Provided passage:

Just Another Rhumb Line

One of the more true truisms of music history is that the most recognizably American style of classical music, the neo-Classical tonal populism invented by Aaron Copland, was a reaction to the economic crisis of the Great Depression, that Copland wanted to write music that would be more simply perceived by a mass audience. This is not to pick at the scab of the Complexity Wars (which is simpler—Appalachian Spring or Webern’s op. 24? Conduct through the Copland before you answer) but to note that the idea of simplicity as a solution to societal problems is, I think, a particularly American thing, one no doubt ingrained in each of our psyches by a steady flow of subtle agrarian, back-to-the-land mythology in American culture. Think of it this way: in reporting about the current economic crisis, the number of stories I’ve read implicitly based around this narrative—

Due to technology, financial instruments became too complicated for investors to truly understand what they were investing in

—have far outnumbered those based on this narrative—

Due to deregulation, greedy bastards acquired the legal cover to be even greedier bastards

—a narrative that, on one level, implies that the problem was too much simplicity.

In fact, you might be able to make the case that all societies react to crisis by attempting to simplify, but that the peculiarly American quirk is that the perception of simplicity is more important that the substance. To use another musical example, the 12-tone method, historically contemporary with post-WWI European crises, can be read as a conceptual simplification of the late-Romantic dissolution of tonality that was already underway before the war.

Tasks to complete:
A - Write out the passage on Copland and simplicity from "Due to technology, financial" up to and including "too much simplicity.".
B - Name every crisis that the passage on Copland and simplicity mentions.
Base your work only on the passage on Copland and simplicity.

Raw records:
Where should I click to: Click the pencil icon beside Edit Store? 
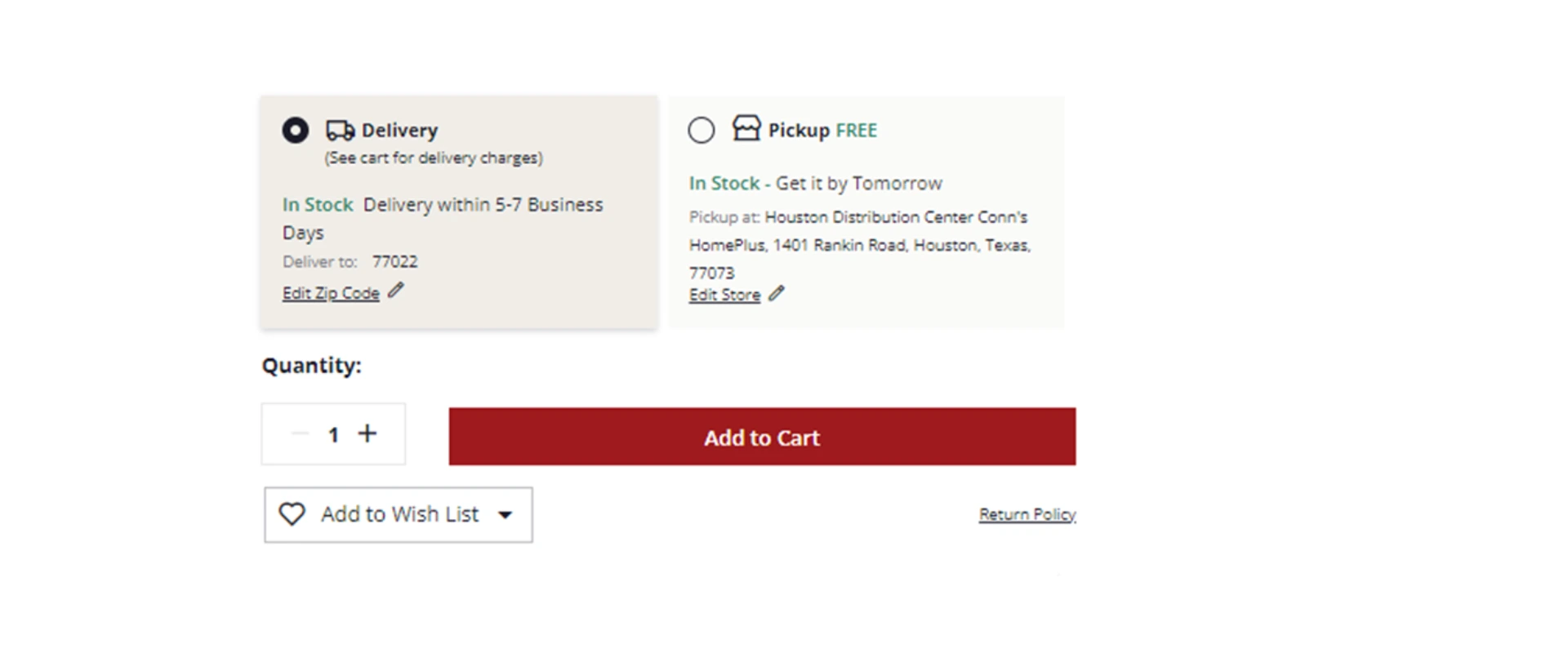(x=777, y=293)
* * *
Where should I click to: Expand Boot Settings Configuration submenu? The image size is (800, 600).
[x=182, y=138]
==
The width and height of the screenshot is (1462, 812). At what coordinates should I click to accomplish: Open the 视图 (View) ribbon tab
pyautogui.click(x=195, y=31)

Written answers:
A -
Due to technology, financial instruments became too complicated for investors to truly understand what they were investing in

—have far outnumbered those based on this narrative—

Due to deregulation, greedy bastards acquired the legal cover to be even greedier bastards

—a narrative that, on one level, implies that the problem was too much simplicity.

B -
- The economic crisis of the Great Depression
- The current economic crisis
- Post-WWI European crises